• [Things to do]:
**1.** In the gallery announcement about Sera Waters, what embroidery technique is she said to specialize in?
**2.** Decide whether each statement agrees with the gallery announcement about Sera Waters, answering yes or no and quoting the deciding words: (a) Waters is based in South Australia. (b) Kenny Pittock's exhibition is titled 'Dazzleland'. (c) Waters works only as an artist.
**3.** Continue the gallery announcement about Sera Waters from where it stops.

— START Document extract —

Sera Waters

Hugo Michell Gallery Open: Sera Waters | Kenny Pittock

Hugo Michell Gallery invites you to the opening of Sera Waters’ ‘Dazzleland’ and Kenny Pittock’s ‘Every Kind of Shape’.

Sera Waters is a South Australia-based artist, arts writer, and academic. Waters’ art practice is characterised by a darkly-stitched meticulousness. In particular, she specialises in blackwork, and revels in repetitiveness, pattern, and crafting. Waters’ embroideries and hand-crafted sculptures dwell within the gaps of Australian settler colonial histories, examining the home-making practices of women and her own genealogical ghostscapes.

— END Document extract —
— START Data excerpt —

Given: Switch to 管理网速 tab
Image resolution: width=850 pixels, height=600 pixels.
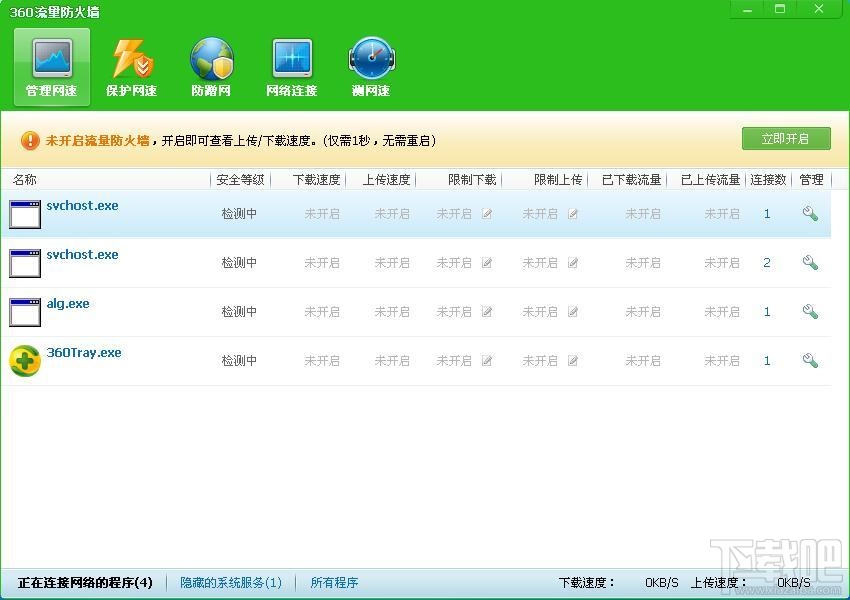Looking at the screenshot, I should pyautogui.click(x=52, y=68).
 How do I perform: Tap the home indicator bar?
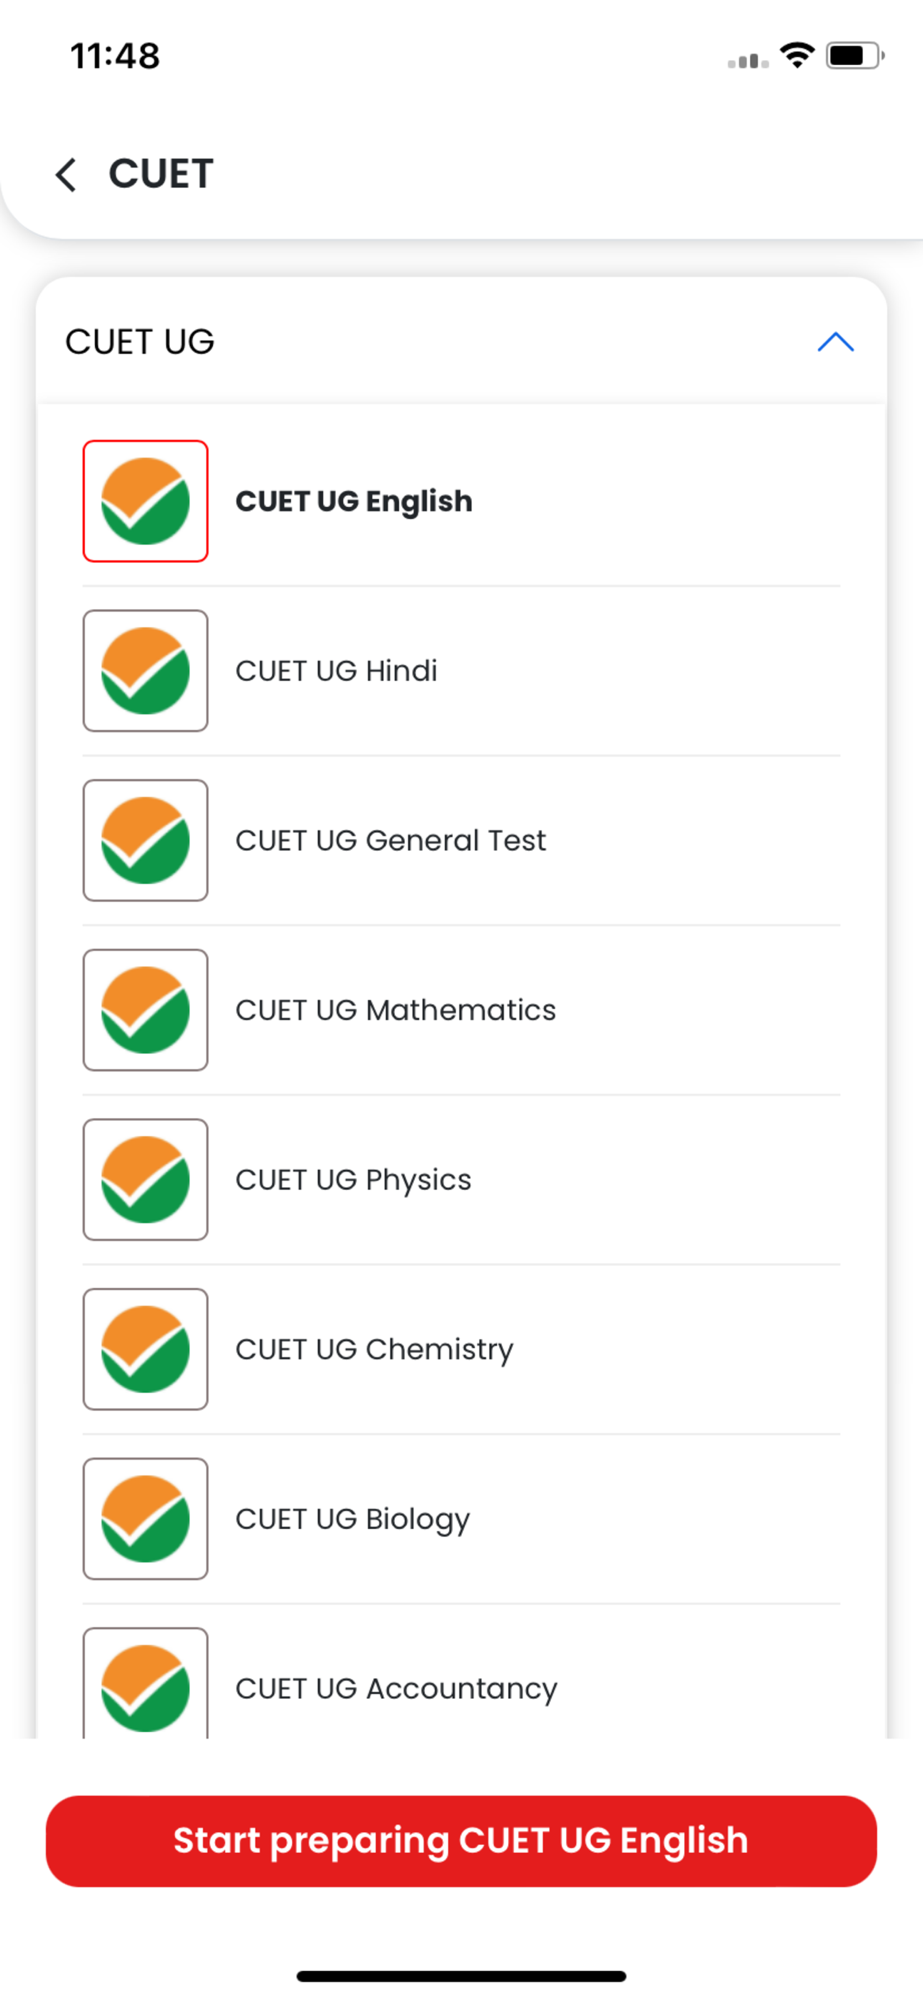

— END Data excerpt —

• [Outputs for the tasks]:
**1.** Blackwork.

**2.**
(a) Yes: "Sera Waters is a South Australia-based artist"
(b) No: "Kenny Pittock’s ‘Every Kind of Shape’"
(c) No: "artist, arts writer, and academic"

**3.**
In ‘Dazzleland’, Waters further examines her ancestral past: “My ancestors arrived in waves upon Australian shores attracted by the dazzle of this land: its sunshine, mineral booms, grassed open spaces, and new opportunities to build rich lives. In making their homes and living across Australia, particularly upon Kaurna and Bunganditj Country, many were implementers of colonising change, such as planning widespread drainage, laying bitumen, marking boundaries, mining, purveying merchandise, farming livestock, and clearing and covering land with non-native species. Evidence from their lives show they gave little consideration to the knowledge and carefully-balanced ecologies which had been operating in Australia for centuries. This exhibition looks at the repercussions upon regions which have been exploited, altered, and had the ‘dazzle’ removed without due care, and without knowledge of the specificities of Country. Through the works of ‘Dazzleland’ I am asking what it means to inherit this intergenerational blindness, as well how we go forward living in this dazzling aftermath, when today what shimmers most is the scorching heat beating upon a dry and damaged land.”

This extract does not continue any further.